Do you see that man who has just skipped out of the way of the tram?
Consider, if he had been run over, how significant every act of his
would at once become. I don't mean for the police inspector. I mean
for anybody who knew him. And his thoughts, for anybody that could
know them. It is my idea of the significance of trivial things that I want
to give the two or three unfortunate wretches who may eventually read me.
James Joyce in a letter to his brother, Stanislaus.

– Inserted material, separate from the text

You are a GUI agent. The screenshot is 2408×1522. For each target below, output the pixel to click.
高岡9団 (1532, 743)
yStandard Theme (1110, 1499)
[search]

I look upon this as a sort of "dialectical" reaction to an all-pervading,
Catholic or thomist emphasis on logos, that Joyce must have
met with during his school-years under the protection of the Jesuit order. God is
the ultimate guarantee of words, charging them with at least a shade of his sublime
quality. And: some wage serf's life on earth is not made significant by his clandestine
thoughts - if we count in eternal life. So, Joyce's project can be understood and
justified, but still i ask myself: where do we stand today with his "idea", after almost
a century of secular-trivial erosion? Do trivial things retain any kind of significance
after being touched by e.g. the soap opera? Isn't the foundation for Joyce's dialectics
pulled aside when triviality is no longer painted on the golden ground of universals?
My own answer is in the affirmative: the whole project appears as a thing of the past
and is irrelevant today. Still, I'm not advancing an explicit counter-programme, i can't
see where the development is heading, what it will lead to in the end. To begin with i
content myself with writing an experience of some new "significance of trivial
things" off my breast with the Black Hole project.